Words by Luka Veaney
Food has never been a motivating factor in my life. The outcome has never seemed worth the effort. I have long been a 2 minute noodle man as a result. I was never any good at food tech and home economics in school, it was never something that piqued my interest. I didn’t really have a favourite food either, it was always an awkward question to answer. I can appreciate good cooking, but great cooking, fine dining, the reinvention of food as an experience rather than sustenance has always been lost on me. It is a personal labour that I cannot understand.
Stranger still, cooking runs thick in my family. My brother works in a kitchen. My dad is a fantastic cook, and despite his ill-fated attempts to encourage me, he is an equally fantastic teacher. My grandmother spent thirty years of her life cooking for camps around Adelaide. If you attended a camp between 1968 and 2003, chances were you had eaten her food. I admire these people, because I know I could never achieve what they have, in any capacity.
What I have realised is that cooking, like most things in society, spans a spectrum. Cooking, for some, is a significant outlet for creativity and resourcefulness. I feel I land on the lesser side of the spectrum. Cooking feels laborious, mundane.
It wasn’t until recent years that I considered myself extremely lucky, grateful that I have access to food. Even the simplest of things are easy to take for granted. Food is not a privilege that is shared worldwide. Cooking, preparing a meal takes on a different definition in other countries and cultures. A rough 28% of the global population does not have regular access to sufficient food supply. While my youthful ignorance does as much as my current disappointment in universal distributive infrastructure to solve this problem, a newfound gratitude for what I am provided has granted me a more generous outlook on life. It has not, however, increased my motivation to cook.
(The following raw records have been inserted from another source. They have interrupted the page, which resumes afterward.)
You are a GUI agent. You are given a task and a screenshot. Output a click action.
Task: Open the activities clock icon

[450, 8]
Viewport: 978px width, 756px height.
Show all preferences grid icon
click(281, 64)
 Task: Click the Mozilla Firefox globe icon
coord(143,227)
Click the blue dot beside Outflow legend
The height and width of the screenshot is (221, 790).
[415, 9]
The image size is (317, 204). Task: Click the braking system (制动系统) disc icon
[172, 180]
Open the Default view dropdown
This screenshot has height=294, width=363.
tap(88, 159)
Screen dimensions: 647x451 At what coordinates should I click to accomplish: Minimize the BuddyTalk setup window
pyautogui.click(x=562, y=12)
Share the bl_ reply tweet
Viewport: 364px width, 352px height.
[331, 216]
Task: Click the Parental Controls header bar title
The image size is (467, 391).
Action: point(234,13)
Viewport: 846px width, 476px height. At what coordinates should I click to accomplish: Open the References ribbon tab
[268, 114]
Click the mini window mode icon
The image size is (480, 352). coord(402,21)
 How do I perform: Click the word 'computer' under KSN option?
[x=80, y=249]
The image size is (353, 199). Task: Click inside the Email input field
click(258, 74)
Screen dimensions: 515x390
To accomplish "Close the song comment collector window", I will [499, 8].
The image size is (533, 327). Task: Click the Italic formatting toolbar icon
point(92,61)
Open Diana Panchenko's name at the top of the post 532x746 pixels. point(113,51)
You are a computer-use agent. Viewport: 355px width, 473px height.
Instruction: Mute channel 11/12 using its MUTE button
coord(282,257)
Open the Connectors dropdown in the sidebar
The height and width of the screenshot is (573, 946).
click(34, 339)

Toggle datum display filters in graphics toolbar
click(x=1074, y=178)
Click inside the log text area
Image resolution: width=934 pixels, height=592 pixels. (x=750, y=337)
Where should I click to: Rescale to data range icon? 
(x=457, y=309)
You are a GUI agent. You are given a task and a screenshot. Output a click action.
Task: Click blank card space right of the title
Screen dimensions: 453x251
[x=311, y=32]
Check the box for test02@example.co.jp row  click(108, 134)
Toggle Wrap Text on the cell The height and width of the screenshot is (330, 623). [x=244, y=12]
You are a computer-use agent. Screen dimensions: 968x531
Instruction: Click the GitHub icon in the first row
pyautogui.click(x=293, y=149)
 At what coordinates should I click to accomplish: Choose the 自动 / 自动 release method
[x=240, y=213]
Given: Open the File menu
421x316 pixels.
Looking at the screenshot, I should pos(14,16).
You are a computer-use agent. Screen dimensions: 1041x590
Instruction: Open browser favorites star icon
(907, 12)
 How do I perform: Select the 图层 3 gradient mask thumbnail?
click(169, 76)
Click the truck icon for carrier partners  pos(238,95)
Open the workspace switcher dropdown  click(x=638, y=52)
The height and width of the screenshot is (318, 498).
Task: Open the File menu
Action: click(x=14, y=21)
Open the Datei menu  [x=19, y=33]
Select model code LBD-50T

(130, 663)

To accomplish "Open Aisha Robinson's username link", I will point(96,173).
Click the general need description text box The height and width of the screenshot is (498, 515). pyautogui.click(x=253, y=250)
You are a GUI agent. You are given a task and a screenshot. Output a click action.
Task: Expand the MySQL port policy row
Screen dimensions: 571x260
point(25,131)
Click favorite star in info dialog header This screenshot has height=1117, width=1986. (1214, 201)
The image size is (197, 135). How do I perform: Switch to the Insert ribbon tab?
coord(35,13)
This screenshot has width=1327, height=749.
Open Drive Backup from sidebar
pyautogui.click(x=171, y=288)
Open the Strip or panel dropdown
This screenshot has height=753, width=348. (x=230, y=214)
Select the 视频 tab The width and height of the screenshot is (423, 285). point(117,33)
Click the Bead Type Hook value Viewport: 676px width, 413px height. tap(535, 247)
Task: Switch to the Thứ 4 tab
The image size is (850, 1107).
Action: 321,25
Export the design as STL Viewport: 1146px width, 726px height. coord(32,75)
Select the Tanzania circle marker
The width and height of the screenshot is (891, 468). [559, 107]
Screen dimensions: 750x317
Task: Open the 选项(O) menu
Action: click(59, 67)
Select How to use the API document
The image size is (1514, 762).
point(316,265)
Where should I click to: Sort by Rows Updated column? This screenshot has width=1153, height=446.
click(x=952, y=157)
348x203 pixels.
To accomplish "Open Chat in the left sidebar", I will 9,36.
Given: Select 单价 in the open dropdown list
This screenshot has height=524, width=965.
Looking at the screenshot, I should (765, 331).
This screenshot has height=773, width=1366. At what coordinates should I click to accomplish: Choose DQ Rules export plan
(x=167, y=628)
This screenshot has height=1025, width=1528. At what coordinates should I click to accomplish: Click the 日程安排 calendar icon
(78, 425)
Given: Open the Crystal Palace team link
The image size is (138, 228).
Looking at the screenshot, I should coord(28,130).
While globally there are billions of people unsure of their next meal, hunger is a far more local problem than we realise. In January 2023 I began volunteering for a group in the city that served free breakfasts to those who wanted them. This group vied for the establishment of a safe and welcoming community, something I think everyone can appreciate. Each Saturday morning, we would serve but a few simple meals: sausages, bread and bacon egg sandwiches. It was here I would come to cherish food in a way I had not previously. There was still the effort of making the meals, but our customers were far more appreciative, far more friendly, far warmer than the audience I had cooked for prior. Each Saturday morning I witnessed the “milk of human kindness”, as Bill Shakepeare so aptly put, both in volunteers and punters alike. Kurt Vonnegut, on his prisoner-of-war experience in World War II, says “when food came in, the human beings were quiet and trusting and beautiful. They shared.”
Among the tumultuous times, the uncertain, the violent and unfortunate, human beings always have a way of seeing to it that we are each cared for, loved, protected. The effort in providing for myself pales in comparison to the satisfaction of providing for someone else. Food is, as Vonnegut says, a vehicle through which love is shared, through which differences are set aside. Those meals I had helped make, shared with strangers, people I had never met, would be the tastiest of my life.
The bacon egg sandwich became one of few beautifully simple symbols for the human condition in all its majesty and terror; it reminds me still of those wonderful sunlit mornings, working, cooking, serving something I thought worth serving. Something worth the effort.